● **STATED GOAL**
Format the lines of the items as a JSON list of strings, one string per line, starting with the line that contains "Where should I click to: Select Copy" and going on through the line that contains "will (1821, 11).". Leave out blank lines.

● **Records in a dataset**
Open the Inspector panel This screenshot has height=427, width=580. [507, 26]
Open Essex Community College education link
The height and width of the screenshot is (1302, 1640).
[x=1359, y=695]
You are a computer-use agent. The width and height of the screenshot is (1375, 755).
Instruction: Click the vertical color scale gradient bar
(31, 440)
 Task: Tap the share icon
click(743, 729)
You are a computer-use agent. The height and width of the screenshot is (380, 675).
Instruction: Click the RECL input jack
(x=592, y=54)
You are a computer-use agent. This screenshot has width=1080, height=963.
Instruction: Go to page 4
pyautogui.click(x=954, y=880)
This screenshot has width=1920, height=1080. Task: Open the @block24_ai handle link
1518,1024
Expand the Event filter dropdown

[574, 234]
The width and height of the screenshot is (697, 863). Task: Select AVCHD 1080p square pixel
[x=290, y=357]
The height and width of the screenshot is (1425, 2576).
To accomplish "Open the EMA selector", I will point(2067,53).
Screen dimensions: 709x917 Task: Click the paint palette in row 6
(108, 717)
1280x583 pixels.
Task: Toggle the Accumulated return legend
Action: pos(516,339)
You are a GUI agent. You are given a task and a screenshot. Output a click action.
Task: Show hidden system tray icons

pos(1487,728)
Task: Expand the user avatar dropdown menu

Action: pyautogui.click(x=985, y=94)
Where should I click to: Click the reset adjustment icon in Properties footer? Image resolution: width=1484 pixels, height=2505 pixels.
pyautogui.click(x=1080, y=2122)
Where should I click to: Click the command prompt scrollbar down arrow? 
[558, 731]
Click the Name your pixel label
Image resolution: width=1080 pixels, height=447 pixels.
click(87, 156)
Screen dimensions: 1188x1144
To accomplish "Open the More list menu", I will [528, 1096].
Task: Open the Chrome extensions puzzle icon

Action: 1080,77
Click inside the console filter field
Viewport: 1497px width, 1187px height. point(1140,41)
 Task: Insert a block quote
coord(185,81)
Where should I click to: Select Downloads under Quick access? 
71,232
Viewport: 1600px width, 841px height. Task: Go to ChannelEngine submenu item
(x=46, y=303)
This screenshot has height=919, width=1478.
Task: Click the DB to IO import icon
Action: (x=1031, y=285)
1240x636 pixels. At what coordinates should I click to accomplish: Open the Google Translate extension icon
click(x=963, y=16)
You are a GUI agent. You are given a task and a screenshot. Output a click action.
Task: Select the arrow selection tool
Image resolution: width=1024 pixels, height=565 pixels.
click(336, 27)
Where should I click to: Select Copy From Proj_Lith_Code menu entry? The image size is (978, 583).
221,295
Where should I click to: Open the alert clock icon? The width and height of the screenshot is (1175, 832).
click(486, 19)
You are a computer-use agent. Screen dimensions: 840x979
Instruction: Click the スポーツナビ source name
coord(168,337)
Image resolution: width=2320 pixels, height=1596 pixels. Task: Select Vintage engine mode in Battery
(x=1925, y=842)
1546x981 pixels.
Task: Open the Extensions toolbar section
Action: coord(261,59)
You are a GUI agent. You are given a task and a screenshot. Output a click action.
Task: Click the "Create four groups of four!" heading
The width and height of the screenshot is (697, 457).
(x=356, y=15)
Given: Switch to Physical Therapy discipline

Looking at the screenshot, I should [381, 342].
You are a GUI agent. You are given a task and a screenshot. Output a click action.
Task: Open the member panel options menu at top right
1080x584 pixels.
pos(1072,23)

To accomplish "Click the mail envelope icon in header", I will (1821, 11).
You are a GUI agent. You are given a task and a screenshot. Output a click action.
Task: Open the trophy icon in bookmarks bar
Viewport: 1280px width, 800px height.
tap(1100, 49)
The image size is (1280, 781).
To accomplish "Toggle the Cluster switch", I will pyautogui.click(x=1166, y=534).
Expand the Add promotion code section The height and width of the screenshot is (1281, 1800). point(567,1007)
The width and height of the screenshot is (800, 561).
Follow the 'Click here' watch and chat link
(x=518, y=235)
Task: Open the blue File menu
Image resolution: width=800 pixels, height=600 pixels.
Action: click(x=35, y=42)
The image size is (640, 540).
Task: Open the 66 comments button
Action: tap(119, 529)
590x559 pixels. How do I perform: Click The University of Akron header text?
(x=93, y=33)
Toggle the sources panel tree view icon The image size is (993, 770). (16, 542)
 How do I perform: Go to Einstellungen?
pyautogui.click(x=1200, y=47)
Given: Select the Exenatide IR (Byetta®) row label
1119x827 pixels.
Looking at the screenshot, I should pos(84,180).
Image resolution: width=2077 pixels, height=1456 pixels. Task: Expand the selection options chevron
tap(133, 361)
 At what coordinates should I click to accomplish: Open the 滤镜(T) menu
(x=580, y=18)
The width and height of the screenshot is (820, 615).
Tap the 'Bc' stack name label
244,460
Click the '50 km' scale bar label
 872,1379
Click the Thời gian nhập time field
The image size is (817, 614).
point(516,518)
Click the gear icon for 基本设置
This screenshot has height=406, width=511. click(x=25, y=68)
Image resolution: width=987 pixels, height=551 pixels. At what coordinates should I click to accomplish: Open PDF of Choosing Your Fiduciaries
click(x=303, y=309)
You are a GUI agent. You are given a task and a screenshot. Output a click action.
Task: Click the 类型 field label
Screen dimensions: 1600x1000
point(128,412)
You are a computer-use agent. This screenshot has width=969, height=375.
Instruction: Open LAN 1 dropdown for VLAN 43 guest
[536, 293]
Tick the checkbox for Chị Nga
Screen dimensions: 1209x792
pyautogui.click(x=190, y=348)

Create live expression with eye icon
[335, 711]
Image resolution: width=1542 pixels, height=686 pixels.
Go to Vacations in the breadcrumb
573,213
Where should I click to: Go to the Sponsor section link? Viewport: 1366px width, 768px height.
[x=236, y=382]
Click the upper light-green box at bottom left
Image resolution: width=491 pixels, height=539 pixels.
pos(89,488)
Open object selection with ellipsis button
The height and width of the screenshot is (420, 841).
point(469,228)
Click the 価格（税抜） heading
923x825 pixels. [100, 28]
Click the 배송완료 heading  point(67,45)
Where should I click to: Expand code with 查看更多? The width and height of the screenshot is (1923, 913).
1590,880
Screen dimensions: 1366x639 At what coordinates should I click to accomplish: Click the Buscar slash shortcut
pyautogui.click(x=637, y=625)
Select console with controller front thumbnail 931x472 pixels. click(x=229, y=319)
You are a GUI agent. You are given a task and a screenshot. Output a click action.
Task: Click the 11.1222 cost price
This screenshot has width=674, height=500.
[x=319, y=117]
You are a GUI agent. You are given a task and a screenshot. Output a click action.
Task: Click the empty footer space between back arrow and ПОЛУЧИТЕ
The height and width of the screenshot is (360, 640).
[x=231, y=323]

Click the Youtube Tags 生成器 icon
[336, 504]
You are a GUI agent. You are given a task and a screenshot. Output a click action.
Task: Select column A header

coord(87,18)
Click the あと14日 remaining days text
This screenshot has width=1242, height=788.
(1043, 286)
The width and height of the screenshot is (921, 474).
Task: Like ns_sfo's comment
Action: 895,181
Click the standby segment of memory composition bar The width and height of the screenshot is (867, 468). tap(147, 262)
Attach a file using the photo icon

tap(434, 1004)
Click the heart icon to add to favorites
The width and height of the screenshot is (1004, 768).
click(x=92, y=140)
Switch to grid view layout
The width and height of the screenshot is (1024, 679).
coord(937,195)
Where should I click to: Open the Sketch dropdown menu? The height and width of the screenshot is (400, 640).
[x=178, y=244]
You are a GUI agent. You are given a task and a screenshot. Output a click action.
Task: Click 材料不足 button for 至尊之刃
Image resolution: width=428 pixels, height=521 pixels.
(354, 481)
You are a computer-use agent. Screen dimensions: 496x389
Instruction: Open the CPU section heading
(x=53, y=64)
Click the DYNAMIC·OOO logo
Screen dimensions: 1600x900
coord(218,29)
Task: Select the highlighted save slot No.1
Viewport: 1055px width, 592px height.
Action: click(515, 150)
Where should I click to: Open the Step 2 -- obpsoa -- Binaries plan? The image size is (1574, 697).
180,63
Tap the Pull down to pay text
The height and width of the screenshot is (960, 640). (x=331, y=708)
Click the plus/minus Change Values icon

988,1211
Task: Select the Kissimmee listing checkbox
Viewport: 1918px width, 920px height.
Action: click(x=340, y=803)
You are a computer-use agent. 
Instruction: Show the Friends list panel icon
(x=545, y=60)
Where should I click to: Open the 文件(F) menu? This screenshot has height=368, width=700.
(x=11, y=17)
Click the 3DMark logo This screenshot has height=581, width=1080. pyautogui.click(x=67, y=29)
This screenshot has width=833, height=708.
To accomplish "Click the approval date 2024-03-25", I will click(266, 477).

● **EXERCISE RESULT**
[
  "Where should I click to: Select Copy From Proj_Lith_Code menu entry? The image size is (978, 583).",
  "221,295",
  "Where should I click to: Open the alert clock icon? The width and height of the screenshot is (1175, 832).",
  "click(486, 19)",
  "You are a computer-use agent. Screen dimensions: 840x979",
  "Instruction: Click the スポーツナビ source name",
  "coord(168,337)",
  "Image resolution: width=2320 pixels, height=1596 pixels. Task: Select Vintage engine mode in Battery",
  "(x=1925, y=842)",
  "1546x981 pixels.",
  "Task: Open the Extensions toolbar section",
  "Action: coord(261,59)",
  "You are a GUI agent. You are given a task and a screenshot. Output a click action.",
  "Task: Click the \"Create four groups of four!\" heading",
  "The width and height of the screenshot is (697, 457).",
  "(x=356, y=15)",
  "Given: Switch to Physical Therapy discipline",
  "Looking at the screenshot, I should [381, 342].",
  "You are a GUI agent. You are given a task and a screenshot. Output a click action.",
  "Task: Open the member panel options menu at top right",
  "1080x584 pixels.",
  "pos(1072,23)",
  "To accomplish \"Click the mail envelope icon in header\", I will (1821, 11)."
]